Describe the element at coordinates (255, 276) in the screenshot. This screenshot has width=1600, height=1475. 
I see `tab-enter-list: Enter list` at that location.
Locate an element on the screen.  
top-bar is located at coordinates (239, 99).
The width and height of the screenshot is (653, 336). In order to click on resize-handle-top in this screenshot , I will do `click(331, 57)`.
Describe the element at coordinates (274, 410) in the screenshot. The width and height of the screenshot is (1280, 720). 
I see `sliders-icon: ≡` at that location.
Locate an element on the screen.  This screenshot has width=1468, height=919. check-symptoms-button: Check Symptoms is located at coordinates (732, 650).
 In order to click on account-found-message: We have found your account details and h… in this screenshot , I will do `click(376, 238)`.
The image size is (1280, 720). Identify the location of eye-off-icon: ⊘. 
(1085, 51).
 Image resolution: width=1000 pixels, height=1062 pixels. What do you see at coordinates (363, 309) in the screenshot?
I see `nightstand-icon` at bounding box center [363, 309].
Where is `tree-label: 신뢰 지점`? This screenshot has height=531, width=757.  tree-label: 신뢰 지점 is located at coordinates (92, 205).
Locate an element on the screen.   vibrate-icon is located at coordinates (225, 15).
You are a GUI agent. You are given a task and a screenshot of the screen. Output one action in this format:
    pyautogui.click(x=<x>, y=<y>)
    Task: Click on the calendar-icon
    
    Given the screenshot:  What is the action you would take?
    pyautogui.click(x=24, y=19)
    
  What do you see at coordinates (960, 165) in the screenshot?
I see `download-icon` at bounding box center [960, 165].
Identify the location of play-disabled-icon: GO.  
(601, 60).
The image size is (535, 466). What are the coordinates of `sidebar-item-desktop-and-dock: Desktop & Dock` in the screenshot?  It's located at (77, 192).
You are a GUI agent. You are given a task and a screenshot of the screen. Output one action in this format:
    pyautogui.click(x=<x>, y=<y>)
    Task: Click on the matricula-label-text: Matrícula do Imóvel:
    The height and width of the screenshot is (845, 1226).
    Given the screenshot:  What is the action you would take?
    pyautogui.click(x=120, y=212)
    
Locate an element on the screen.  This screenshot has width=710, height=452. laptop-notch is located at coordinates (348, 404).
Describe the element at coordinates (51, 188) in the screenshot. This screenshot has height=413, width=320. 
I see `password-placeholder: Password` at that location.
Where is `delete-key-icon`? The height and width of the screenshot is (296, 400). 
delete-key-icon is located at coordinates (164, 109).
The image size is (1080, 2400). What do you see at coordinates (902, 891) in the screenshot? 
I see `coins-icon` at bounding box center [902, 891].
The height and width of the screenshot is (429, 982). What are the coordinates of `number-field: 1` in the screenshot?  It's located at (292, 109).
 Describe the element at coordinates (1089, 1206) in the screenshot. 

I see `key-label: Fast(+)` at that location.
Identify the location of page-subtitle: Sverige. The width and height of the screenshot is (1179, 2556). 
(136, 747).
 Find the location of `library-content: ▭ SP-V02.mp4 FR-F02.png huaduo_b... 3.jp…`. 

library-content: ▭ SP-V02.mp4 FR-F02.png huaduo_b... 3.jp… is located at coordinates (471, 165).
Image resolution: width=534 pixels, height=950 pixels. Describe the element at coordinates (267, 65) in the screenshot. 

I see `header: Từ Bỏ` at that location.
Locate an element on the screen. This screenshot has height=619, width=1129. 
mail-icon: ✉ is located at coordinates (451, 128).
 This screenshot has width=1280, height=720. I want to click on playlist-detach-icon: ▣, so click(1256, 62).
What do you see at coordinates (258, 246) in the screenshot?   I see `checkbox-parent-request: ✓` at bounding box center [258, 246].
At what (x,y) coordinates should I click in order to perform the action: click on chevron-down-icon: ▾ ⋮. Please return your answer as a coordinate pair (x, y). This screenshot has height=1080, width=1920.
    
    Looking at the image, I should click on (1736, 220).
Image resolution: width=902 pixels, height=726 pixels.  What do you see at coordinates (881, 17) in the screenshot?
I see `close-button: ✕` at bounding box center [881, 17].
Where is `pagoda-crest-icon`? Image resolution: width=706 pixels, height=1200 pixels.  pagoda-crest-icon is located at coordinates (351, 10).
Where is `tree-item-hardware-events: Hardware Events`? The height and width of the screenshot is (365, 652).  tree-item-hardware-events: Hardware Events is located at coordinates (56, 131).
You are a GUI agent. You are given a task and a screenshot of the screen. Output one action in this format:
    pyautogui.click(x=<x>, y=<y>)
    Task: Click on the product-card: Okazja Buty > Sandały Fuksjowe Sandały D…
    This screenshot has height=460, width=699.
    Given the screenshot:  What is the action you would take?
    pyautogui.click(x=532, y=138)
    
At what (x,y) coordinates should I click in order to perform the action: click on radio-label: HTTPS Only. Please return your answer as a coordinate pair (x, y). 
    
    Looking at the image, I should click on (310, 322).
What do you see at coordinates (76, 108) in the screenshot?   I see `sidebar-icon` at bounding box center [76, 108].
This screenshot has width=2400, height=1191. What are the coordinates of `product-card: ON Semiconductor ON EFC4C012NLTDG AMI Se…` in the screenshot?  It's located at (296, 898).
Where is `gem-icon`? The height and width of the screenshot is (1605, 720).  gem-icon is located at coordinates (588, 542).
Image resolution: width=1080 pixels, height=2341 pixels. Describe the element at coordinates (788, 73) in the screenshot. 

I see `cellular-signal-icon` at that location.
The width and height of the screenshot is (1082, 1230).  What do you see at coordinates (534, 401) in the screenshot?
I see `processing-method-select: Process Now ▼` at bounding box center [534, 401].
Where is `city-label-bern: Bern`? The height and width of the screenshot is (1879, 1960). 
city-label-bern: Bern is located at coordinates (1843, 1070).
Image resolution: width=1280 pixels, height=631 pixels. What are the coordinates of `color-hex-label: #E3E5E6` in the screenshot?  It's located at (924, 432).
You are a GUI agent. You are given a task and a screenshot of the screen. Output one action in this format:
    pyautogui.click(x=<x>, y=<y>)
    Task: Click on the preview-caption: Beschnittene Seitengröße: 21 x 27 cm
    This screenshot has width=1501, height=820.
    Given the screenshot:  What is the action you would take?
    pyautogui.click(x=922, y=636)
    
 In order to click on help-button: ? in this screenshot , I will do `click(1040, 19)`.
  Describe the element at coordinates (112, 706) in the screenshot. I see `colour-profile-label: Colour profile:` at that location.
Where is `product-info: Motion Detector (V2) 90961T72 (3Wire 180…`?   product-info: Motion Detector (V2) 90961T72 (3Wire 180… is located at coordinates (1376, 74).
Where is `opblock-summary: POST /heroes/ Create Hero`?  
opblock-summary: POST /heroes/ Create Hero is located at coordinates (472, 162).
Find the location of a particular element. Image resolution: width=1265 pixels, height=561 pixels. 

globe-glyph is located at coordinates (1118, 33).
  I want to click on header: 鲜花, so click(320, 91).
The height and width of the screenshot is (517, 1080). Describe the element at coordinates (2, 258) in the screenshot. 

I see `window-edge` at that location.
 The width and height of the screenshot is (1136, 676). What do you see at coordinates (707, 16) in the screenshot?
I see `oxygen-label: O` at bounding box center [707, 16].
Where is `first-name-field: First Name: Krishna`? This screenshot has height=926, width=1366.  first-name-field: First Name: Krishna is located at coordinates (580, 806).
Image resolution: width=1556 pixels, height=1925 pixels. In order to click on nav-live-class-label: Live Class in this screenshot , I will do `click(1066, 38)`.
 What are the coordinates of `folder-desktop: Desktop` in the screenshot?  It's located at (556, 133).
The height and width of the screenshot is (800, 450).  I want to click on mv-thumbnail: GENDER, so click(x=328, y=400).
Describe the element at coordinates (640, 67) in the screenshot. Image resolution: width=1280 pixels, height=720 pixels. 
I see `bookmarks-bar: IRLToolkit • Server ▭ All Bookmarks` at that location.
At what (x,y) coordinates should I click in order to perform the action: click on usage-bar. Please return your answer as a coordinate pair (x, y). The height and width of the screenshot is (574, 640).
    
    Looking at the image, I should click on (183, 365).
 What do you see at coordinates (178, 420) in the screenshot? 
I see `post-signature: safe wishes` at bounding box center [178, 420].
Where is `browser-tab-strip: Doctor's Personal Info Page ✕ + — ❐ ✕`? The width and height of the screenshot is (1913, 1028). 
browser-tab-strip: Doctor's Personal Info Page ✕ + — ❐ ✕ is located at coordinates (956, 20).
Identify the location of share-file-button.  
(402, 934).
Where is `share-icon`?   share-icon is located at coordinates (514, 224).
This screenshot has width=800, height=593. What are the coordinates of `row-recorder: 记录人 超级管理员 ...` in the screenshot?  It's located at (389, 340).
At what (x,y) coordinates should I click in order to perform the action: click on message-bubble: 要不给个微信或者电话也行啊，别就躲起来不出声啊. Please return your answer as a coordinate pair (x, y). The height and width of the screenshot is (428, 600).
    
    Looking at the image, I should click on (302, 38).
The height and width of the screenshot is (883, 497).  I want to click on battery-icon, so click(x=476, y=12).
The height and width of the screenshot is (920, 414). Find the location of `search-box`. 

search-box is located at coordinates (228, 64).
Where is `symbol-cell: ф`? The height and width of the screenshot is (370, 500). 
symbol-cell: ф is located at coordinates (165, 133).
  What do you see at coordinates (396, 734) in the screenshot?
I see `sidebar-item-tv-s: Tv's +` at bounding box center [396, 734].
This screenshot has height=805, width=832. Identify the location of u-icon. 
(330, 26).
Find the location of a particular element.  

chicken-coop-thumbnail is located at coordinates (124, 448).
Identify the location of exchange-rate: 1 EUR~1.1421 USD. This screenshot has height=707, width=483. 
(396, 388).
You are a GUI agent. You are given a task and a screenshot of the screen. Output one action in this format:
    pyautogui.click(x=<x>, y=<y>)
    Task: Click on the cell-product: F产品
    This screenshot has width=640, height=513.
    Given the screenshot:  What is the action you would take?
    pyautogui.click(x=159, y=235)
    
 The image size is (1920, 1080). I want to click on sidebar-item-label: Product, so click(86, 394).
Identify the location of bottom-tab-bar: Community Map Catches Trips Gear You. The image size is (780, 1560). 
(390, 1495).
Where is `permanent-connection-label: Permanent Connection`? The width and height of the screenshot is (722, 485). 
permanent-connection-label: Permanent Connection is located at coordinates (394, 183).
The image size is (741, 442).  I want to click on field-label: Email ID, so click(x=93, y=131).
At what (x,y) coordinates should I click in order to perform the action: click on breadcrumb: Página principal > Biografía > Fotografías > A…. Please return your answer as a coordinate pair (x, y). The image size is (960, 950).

========================================================================

* WHAT IS NEEDED *
Output the lines from the one containing "The width and height of the screenshot is (1082, 1230)." to the one containing "center [534, 401].", both included, reproducing them without any change.

* SOLUTION FOR THIS TASK *
The width and height of the screenshot is (1082, 1230).  What do you see at coordinates (534, 401) in the screenshot?
I see `processing-method-select: Process Now ▼` at bounding box center [534, 401].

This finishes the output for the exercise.